_INFORMATION SHOWN_
BEGIN

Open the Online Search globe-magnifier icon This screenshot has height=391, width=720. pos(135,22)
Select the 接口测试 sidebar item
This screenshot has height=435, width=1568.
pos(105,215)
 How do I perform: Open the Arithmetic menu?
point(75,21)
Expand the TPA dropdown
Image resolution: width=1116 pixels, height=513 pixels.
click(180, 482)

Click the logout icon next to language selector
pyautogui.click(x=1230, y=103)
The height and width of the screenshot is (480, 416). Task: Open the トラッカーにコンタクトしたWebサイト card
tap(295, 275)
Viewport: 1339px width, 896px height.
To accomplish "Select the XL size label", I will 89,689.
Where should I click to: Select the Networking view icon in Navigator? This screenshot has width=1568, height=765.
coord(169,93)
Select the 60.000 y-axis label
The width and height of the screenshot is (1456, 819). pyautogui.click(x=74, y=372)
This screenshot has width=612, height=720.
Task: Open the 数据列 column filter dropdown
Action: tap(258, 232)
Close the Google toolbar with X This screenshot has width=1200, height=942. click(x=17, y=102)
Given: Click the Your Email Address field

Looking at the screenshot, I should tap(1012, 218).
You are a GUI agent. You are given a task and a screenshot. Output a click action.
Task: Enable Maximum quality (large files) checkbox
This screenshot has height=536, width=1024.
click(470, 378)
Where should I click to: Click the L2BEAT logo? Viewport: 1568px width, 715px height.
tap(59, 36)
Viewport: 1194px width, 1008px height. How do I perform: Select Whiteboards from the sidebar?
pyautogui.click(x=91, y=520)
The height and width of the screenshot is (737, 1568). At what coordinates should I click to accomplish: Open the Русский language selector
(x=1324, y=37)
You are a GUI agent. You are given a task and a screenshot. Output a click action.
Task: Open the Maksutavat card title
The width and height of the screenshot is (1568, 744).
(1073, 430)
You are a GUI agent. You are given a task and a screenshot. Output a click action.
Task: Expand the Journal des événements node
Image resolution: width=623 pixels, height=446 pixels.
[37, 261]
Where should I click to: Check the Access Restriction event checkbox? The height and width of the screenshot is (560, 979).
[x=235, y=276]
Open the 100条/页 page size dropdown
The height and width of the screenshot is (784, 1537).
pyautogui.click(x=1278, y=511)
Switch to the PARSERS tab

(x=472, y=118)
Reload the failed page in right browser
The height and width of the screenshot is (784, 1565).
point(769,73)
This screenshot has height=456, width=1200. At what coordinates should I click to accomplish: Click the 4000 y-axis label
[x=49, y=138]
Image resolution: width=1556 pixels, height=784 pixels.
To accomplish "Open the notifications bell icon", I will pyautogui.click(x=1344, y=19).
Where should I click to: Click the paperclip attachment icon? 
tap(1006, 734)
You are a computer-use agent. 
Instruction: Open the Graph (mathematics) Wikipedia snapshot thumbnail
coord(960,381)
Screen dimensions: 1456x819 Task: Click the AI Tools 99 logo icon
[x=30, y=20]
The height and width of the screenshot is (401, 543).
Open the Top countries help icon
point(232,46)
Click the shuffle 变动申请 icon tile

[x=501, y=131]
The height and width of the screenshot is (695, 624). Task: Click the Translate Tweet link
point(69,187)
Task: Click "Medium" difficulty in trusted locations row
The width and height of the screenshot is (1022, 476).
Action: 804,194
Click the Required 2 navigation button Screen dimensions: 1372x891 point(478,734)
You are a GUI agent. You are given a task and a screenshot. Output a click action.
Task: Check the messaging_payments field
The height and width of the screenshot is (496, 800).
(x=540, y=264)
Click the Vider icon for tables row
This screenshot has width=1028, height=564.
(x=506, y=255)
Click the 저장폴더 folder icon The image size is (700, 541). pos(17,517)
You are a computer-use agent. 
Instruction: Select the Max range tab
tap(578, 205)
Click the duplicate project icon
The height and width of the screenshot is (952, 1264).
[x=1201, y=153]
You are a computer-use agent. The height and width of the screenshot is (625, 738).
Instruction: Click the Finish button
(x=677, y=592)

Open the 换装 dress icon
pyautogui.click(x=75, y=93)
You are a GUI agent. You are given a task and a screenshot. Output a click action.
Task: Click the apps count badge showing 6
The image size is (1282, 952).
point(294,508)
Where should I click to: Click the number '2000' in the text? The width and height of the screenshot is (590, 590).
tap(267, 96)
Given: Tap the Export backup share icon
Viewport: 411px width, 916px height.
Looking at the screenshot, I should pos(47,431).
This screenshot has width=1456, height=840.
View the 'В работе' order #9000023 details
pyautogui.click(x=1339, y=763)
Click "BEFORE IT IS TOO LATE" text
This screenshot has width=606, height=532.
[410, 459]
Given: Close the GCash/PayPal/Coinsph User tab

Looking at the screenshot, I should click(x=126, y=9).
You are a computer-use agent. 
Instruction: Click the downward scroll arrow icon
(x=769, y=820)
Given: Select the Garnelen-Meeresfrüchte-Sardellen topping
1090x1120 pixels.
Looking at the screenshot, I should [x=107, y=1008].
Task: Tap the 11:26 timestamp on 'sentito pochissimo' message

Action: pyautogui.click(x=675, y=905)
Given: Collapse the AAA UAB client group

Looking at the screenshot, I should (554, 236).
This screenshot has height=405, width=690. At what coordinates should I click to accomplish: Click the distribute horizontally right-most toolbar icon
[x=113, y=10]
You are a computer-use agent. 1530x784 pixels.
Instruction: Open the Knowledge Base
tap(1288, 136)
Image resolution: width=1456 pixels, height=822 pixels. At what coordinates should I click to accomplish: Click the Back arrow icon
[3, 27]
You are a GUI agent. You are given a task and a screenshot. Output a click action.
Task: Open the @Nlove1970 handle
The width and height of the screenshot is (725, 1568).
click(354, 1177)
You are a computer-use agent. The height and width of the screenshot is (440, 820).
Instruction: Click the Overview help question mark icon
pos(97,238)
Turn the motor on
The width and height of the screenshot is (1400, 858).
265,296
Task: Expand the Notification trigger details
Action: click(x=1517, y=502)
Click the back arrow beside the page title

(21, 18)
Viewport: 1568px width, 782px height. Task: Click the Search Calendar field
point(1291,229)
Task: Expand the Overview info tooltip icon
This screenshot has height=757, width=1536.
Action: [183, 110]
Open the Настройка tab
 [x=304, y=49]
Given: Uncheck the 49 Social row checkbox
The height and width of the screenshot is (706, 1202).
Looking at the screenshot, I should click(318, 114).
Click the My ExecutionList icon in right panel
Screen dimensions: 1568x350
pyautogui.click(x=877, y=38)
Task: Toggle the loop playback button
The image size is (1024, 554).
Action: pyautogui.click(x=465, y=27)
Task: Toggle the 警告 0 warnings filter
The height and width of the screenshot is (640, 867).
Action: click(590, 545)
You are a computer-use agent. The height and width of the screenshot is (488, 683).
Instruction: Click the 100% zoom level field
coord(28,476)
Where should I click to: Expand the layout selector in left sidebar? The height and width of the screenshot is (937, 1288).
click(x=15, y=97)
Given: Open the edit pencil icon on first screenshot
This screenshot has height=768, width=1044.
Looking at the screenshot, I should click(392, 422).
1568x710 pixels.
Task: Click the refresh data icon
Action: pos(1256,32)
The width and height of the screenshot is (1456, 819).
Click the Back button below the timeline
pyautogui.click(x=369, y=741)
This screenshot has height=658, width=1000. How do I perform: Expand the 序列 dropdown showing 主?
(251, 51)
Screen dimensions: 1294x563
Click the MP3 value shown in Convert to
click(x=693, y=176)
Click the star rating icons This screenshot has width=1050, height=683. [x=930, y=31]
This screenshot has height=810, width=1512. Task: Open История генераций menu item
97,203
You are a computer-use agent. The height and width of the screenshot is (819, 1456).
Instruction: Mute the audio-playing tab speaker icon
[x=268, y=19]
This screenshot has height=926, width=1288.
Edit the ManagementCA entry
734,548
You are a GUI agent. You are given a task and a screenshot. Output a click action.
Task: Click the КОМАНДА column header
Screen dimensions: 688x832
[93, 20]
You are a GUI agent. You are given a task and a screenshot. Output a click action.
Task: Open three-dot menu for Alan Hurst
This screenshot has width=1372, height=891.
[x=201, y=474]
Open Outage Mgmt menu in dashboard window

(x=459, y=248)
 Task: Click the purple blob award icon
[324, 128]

END

_WHAT TO DO_
Which lines of the data above contain the string "size", with case counting? Report each such line in full.

_THE REPLY_
To accomplish "Select the XL size label", I will 89,689.
Open the 100条/页 page size dropdown
Click the 저장폴더 folder icon The image size is (700, 541). pos(17,517)
The image size is (1282, 952).
The image size is (1024, 554).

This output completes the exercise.